- _Problem description_: Transcribe the items word for word, starting with the line that contains "The image size" and going on through the end of the items. Leave the pictures out of your answer.

- _Supplied information_:
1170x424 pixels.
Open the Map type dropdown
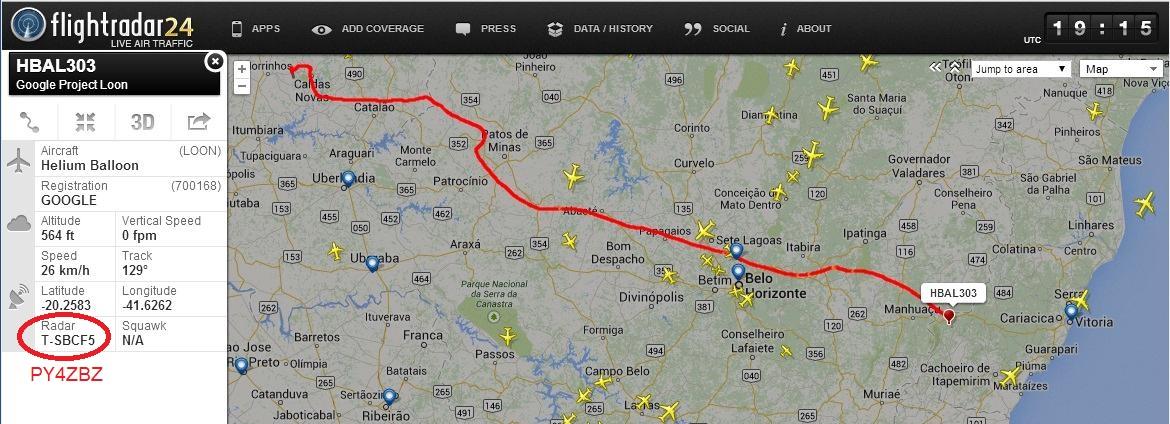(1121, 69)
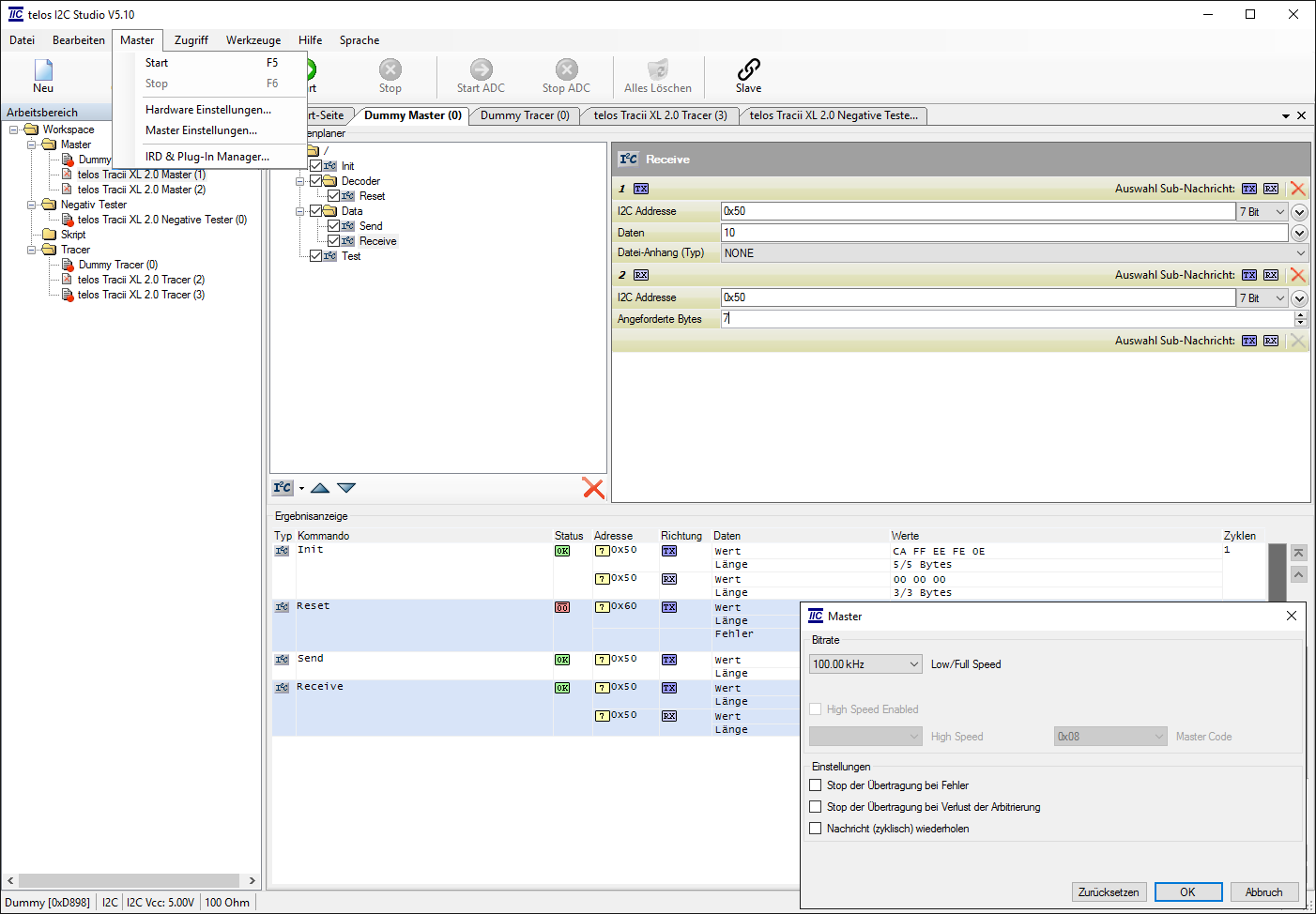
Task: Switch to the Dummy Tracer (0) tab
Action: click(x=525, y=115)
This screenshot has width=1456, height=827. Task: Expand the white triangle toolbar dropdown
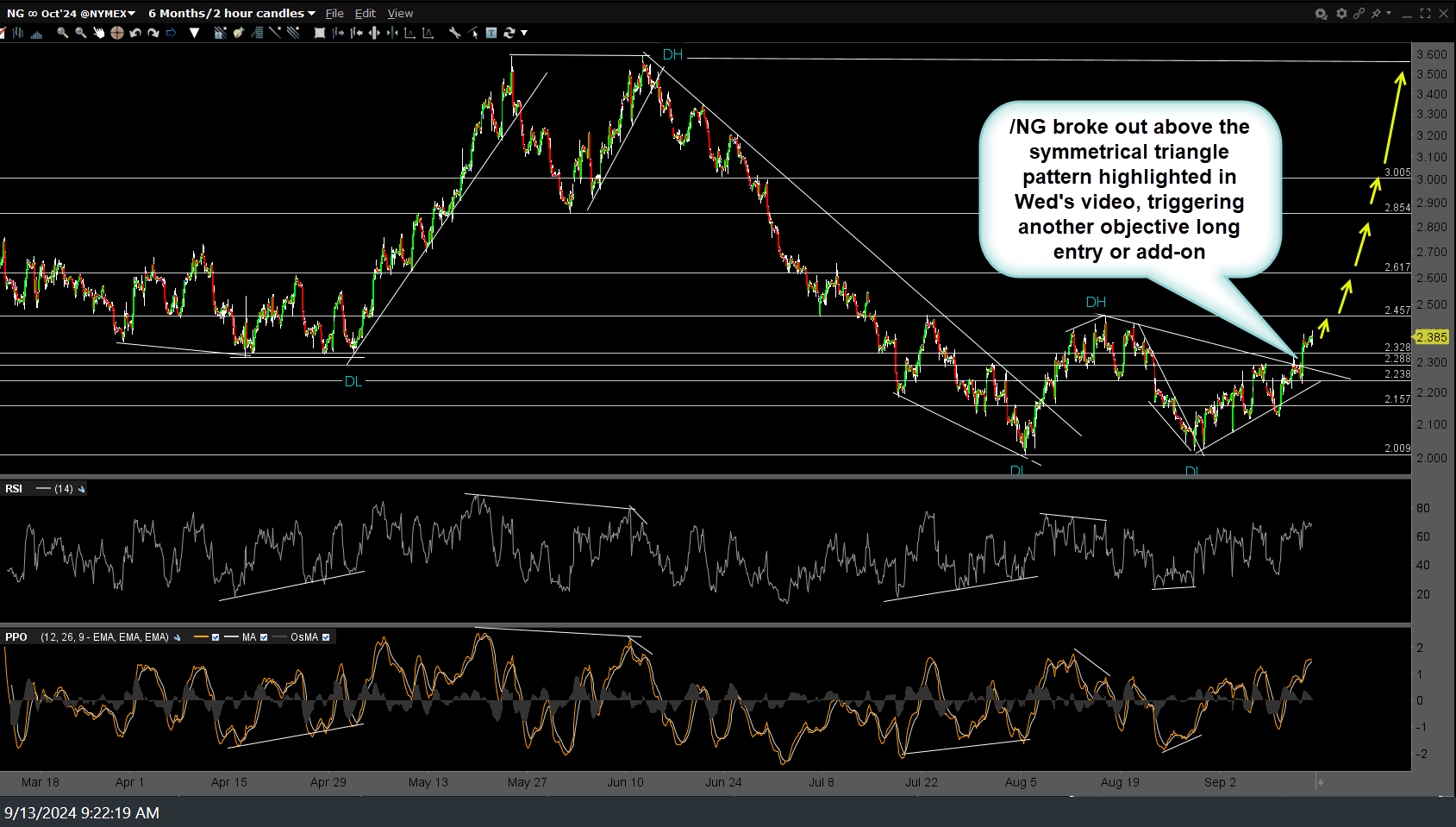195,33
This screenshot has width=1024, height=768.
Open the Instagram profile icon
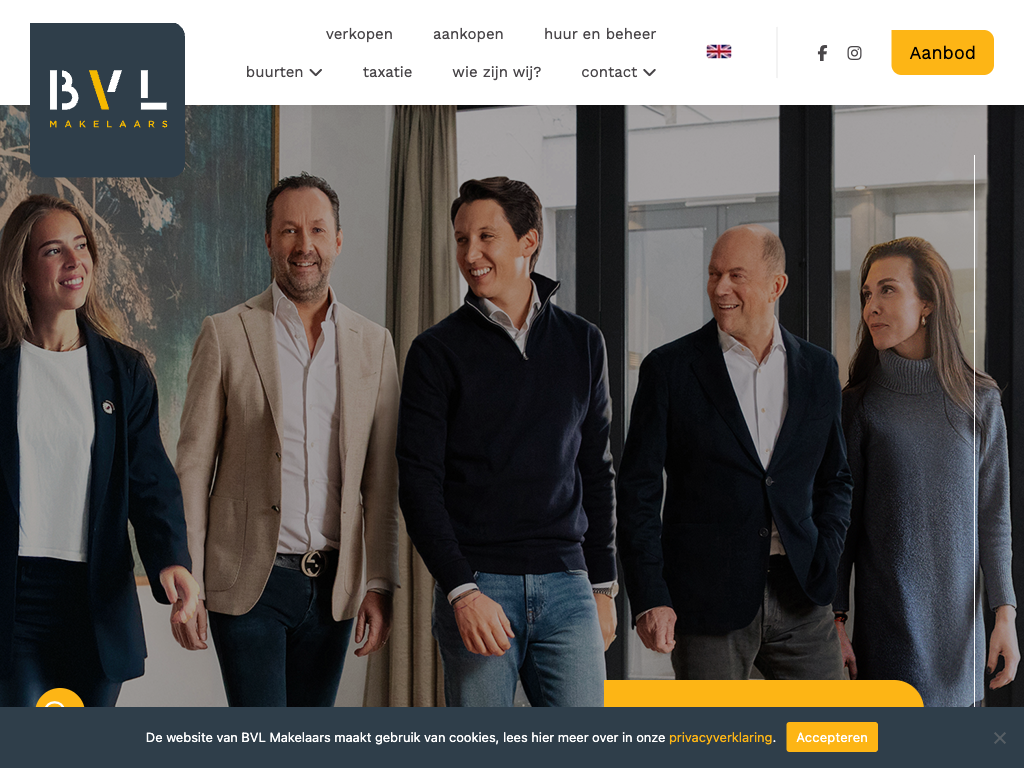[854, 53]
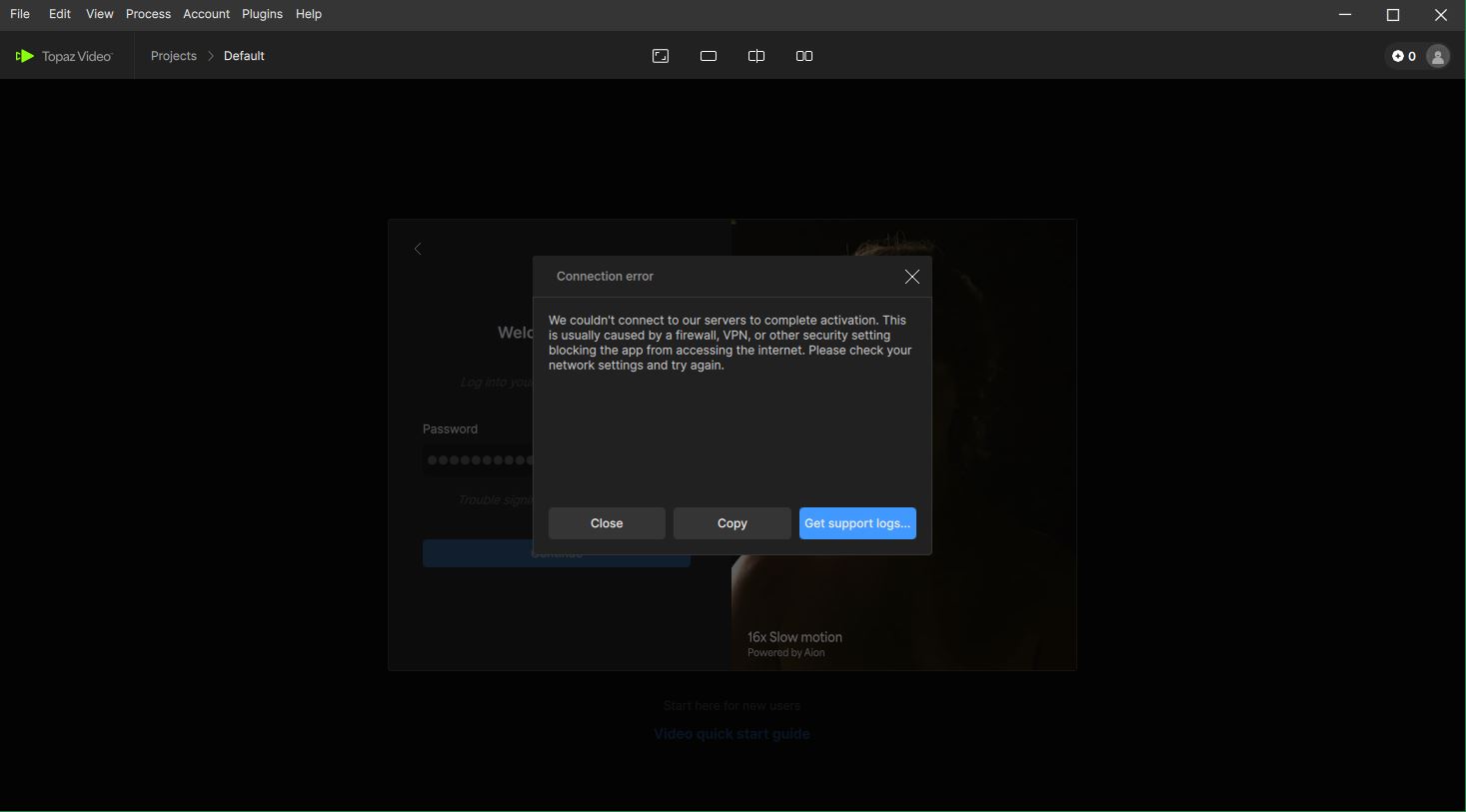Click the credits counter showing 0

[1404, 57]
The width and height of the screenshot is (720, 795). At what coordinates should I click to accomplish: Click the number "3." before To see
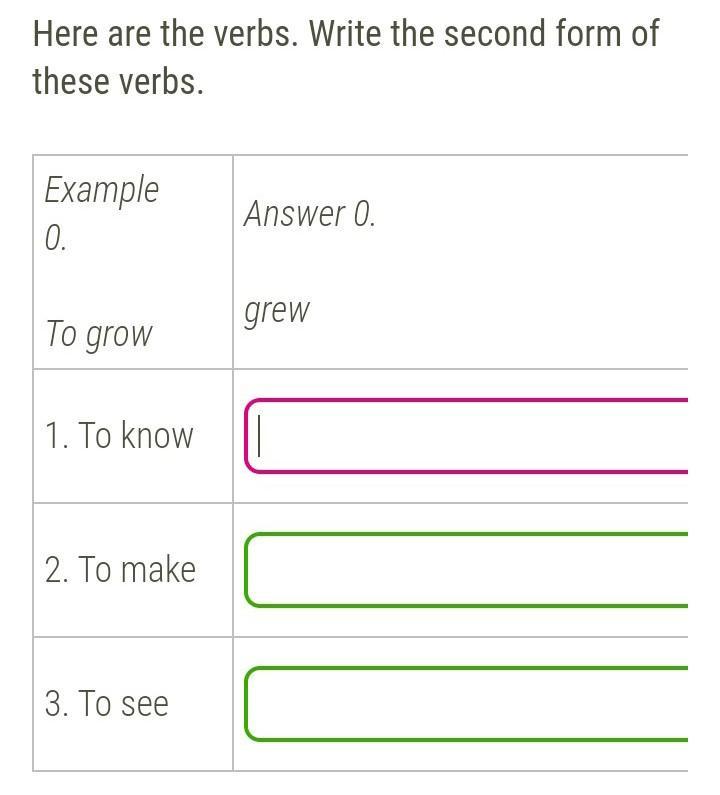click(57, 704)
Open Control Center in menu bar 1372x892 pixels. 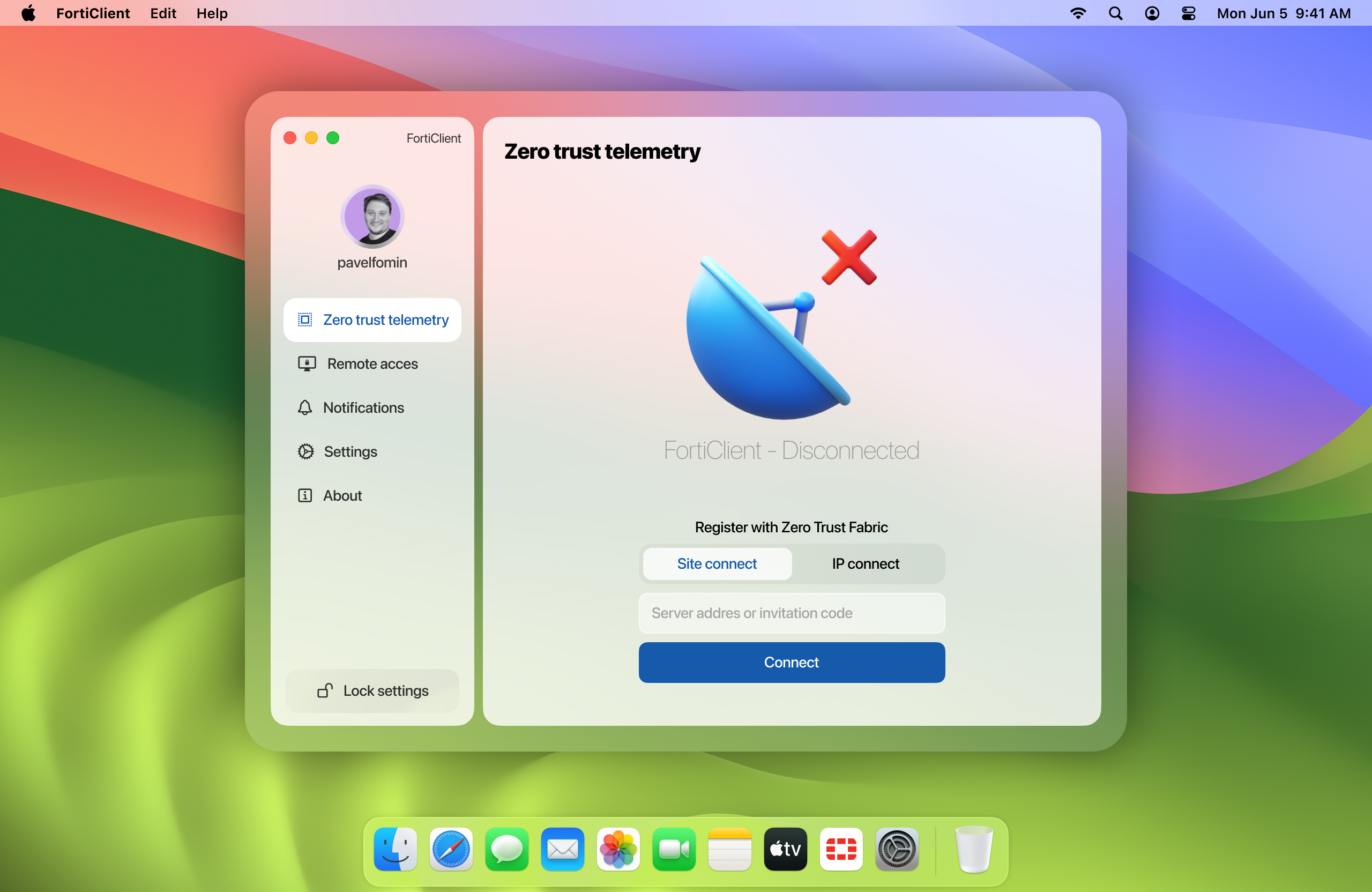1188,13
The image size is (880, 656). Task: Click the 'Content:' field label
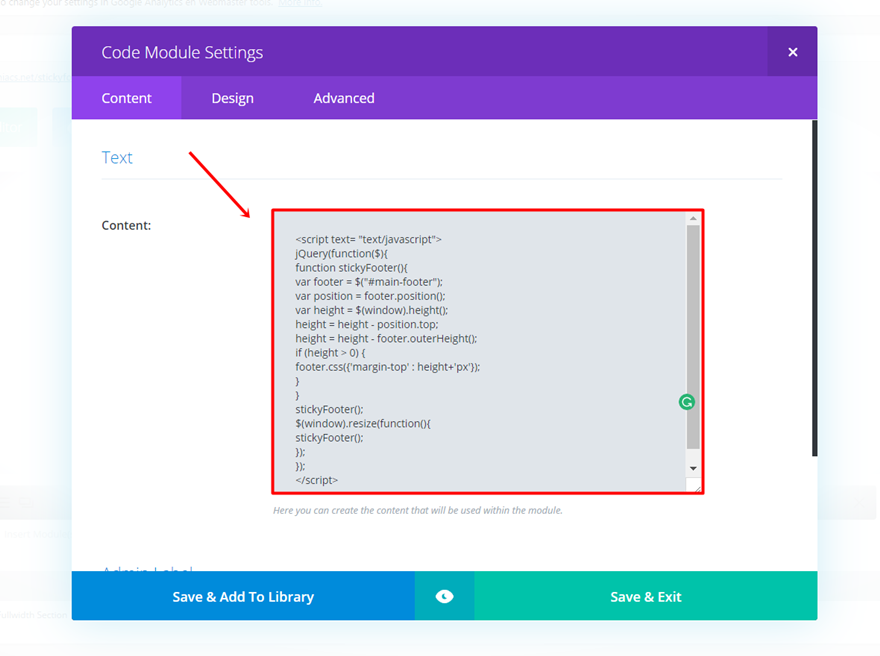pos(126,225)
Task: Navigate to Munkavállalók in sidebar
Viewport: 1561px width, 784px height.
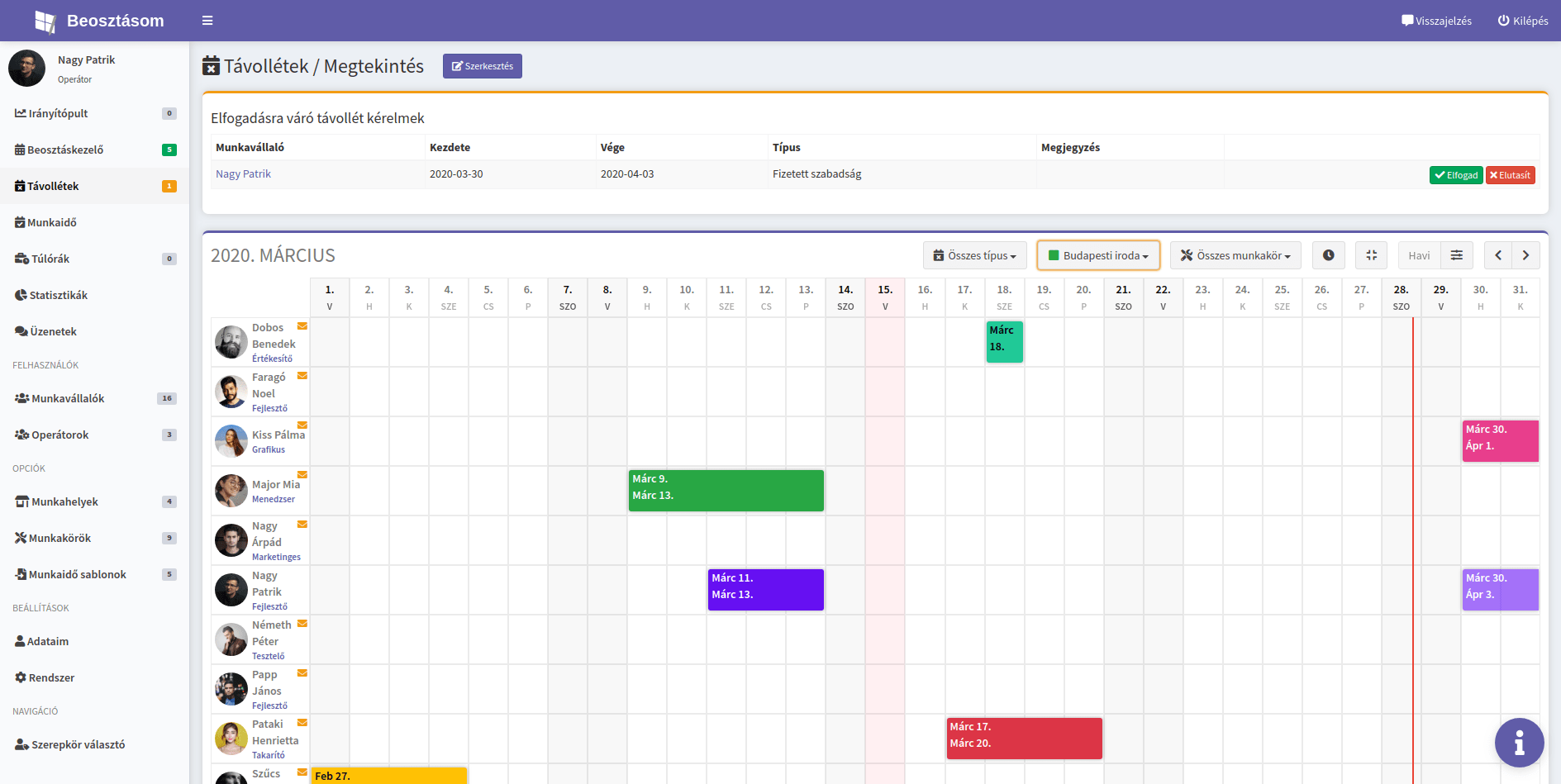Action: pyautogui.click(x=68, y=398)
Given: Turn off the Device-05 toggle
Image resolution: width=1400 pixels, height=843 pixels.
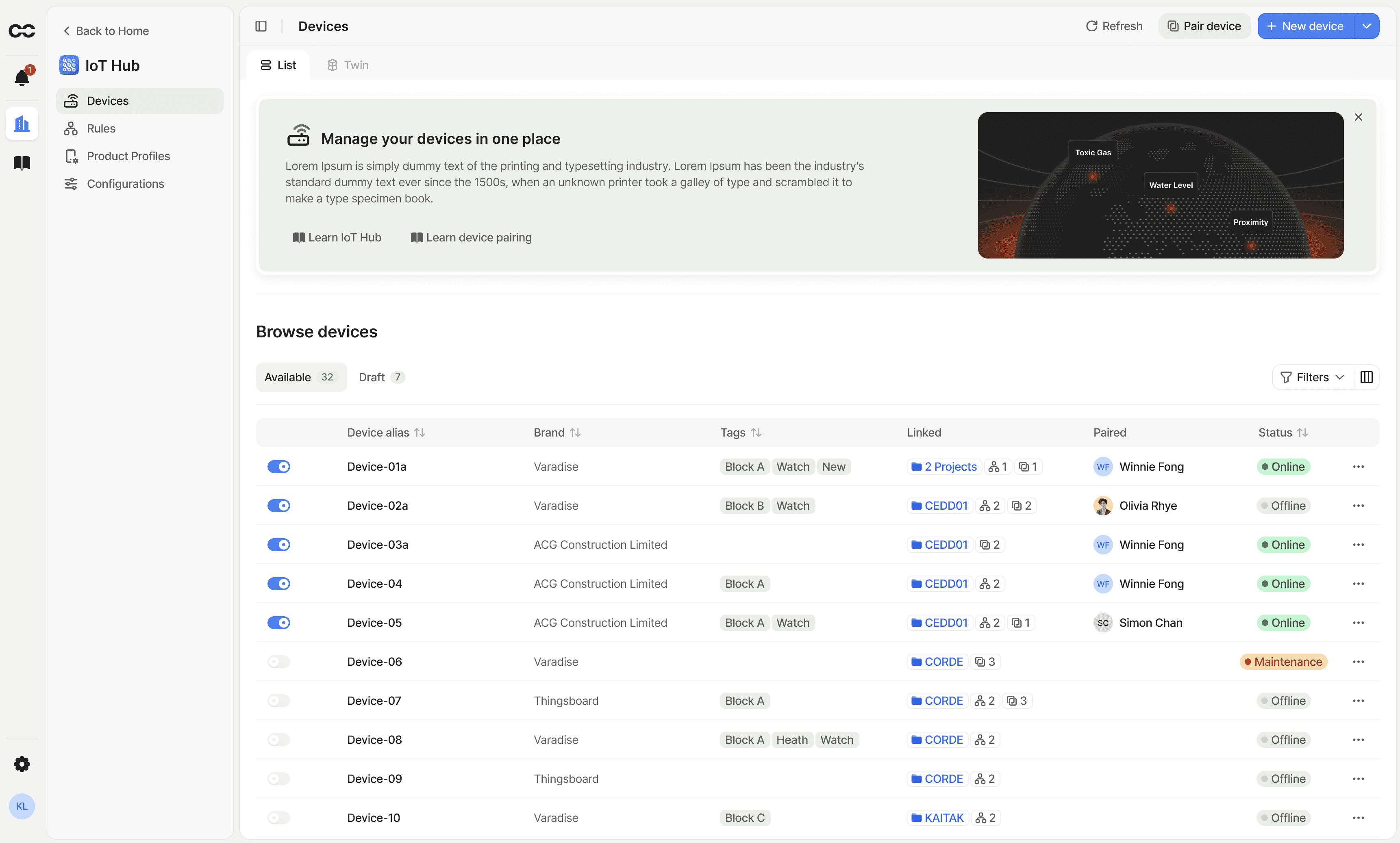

- _Response below_:
The image size is (880, 656). Task: Click the 'Content:' field label
pos(126,225)
Task: Navigate to Munkavállalók in sidebar
Viewport: 1561px width, 784px height.
Action: pyautogui.click(x=68, y=398)
Given: Turn off the Device-05 toggle
Image resolution: width=1400 pixels, height=843 pixels.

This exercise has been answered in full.